Respecto al Coloquio, Gerardo Torres Salcido dijo que su valor es que plantea una reflexión desde México, América Latina y el Caribe sobre estos temas. Es una primera aproximación a un problema complejo de carácter inter y transdisciplinario: cómo es el maíz en nuestras sociedades, acotó.
Diana Alejandra Méndez Rojas, investigadora del CIALC y cocoordinadora del Coloquio, coincidió en que si bien el maíz es un bien biocultural muy apreciado en México, tiene presencia a lo largo de América Latina, por lo cual se hace necesario desarrollar una perspectiva latinoamericanista, porque como continente América tiene al mayor número de productores en el mundo, y como región la nuestra congrega a los principales productores y consumidores.
El Centro tiene como vocación abrir espacios para vincular las discusiones académicas con la incidencia social, como es precisamente este caso.
“Conversamos con personas que tienen una trayectoria muy importante en trabajo de campo y en vinculación con diferentes actores sociales, además tuvimos la oportunidad de escuchar a quienes, desde sus particulares disciplinas, han desarrollado análisis con fundamento en datos estadísticos, en investigación de archivo, en revisión bibliográfica, etcétera”.
Pedro Urquijo Torres, investigador del Centro de Investigaciones en Geografía Ambiental, con sede en Morelia, Michoacán, manifestó que el maíz es uno de los temas más abordados, investigados y problematizados en la historiografía nacional y latinoamericana, sin embargo, está lejos de agotarse.
La aportación en este Coloquio, además de ampliar la perspectiva hacia América Latina, permite reconocer la acción colectiva.
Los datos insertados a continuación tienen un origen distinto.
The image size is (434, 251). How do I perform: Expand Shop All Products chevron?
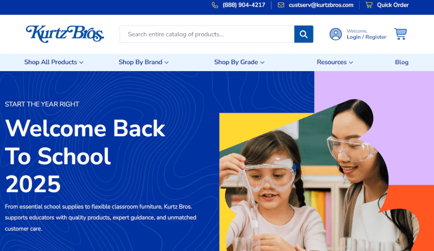(x=81, y=62)
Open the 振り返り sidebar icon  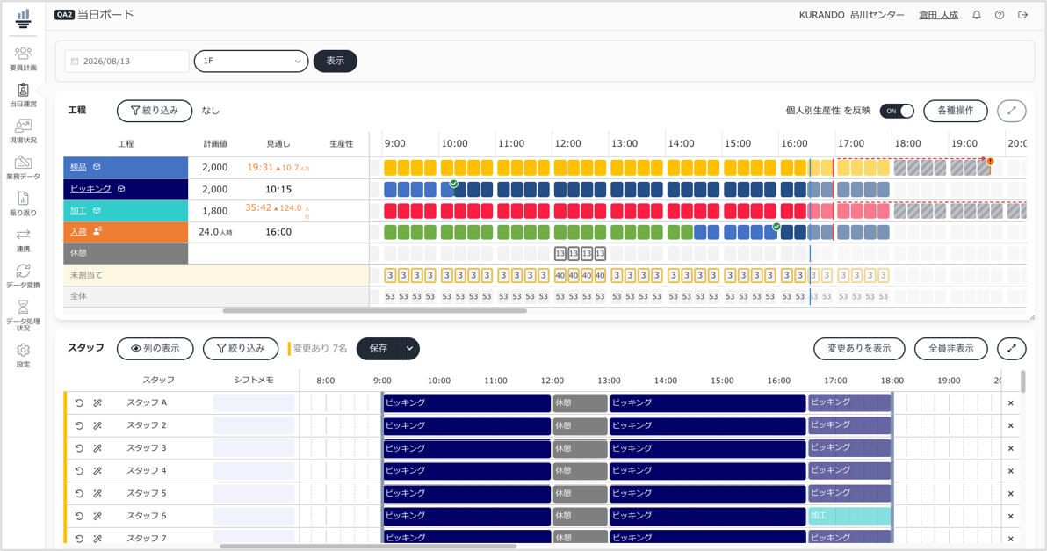coord(23,203)
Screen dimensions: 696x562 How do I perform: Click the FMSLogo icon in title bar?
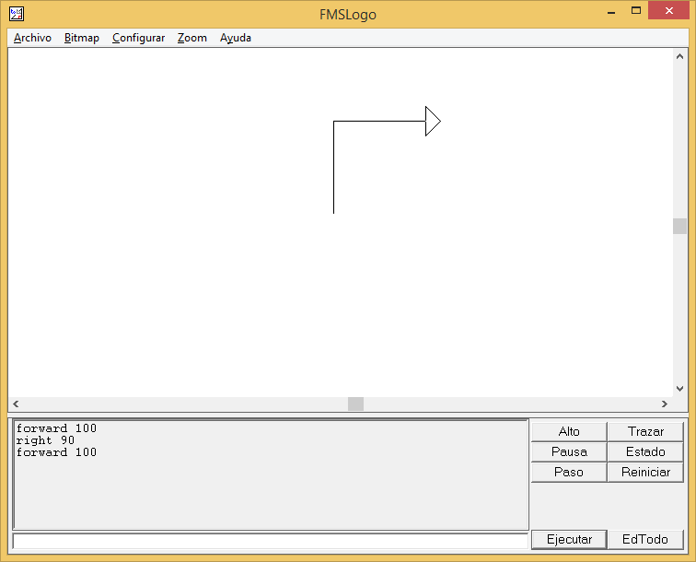click(17, 14)
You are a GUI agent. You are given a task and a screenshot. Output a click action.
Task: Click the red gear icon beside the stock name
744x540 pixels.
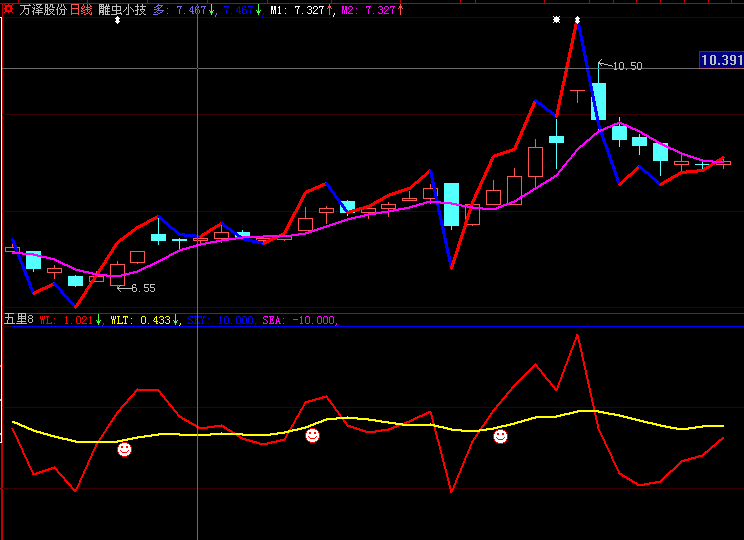[x=8, y=9]
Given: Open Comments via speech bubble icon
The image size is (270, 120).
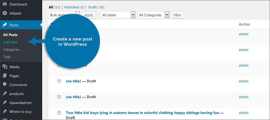Looking at the screenshot, I should (x=5, y=84).
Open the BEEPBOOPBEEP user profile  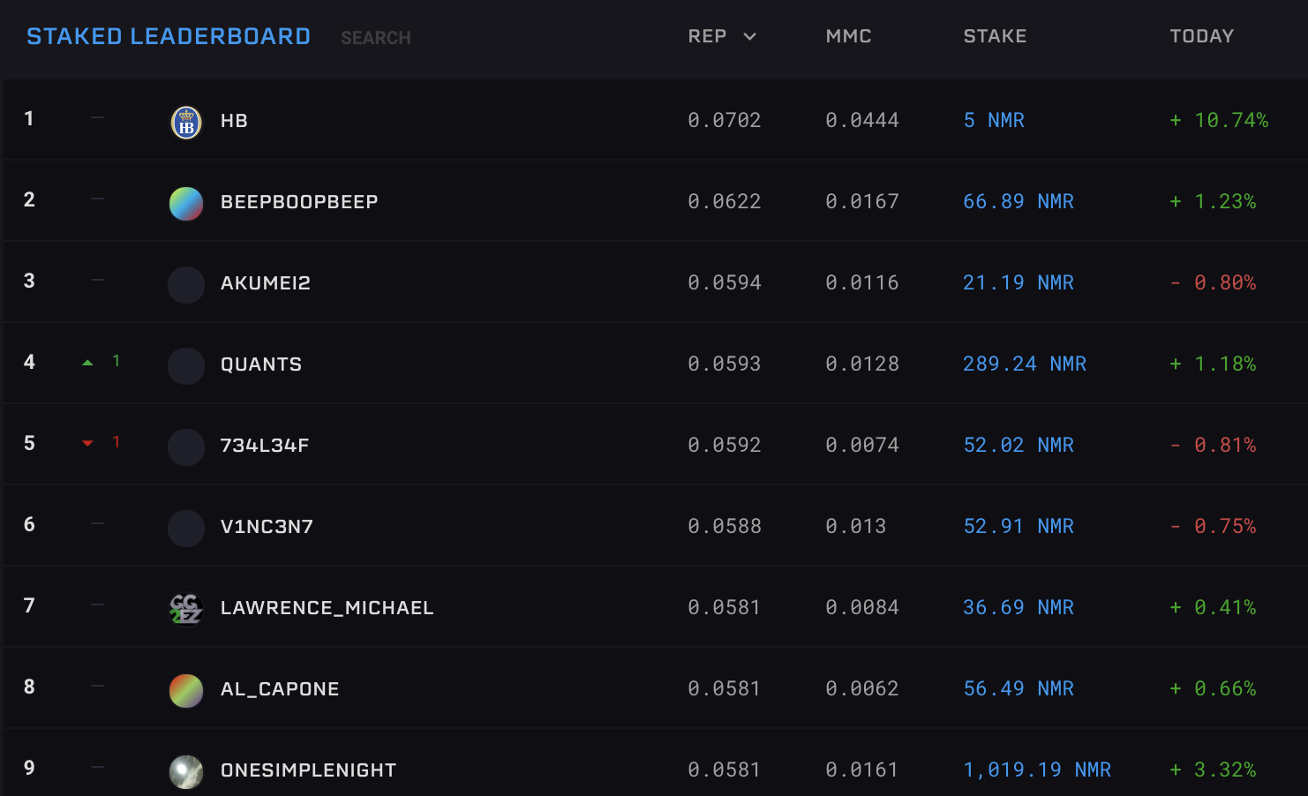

Los trabajos que se expusieron en estas jornadas no sólo son investigaciones académicas, sino posicionamientos sociales, políticos y ambientales de las personas que los realizan y los presentan.
Finalmente, refirió que no muchas veces los proyectos de la Coordinación de Humanidades se articulan con la Coordinación de la Investigación Científica; esto, es evidencia de algo muy importante: el tema que nos convoca es totalmente inter y transdisciplinario, y permite articular la diversidad de temáticas que cubren ambas instancias universitarias. En ese sentido me parece que es una “aportación digna de subrayar”, concluyó.
En el Coloquio participaron expertos de instituciones como las universidades Autónoma Metropolitana, Libre de Bruselas y de La Habana, así como del Instituto Mora, el Programa Universitario de Alimentación Sostenible y el Instituto de Geografía, estos dos últimos de la UNAM.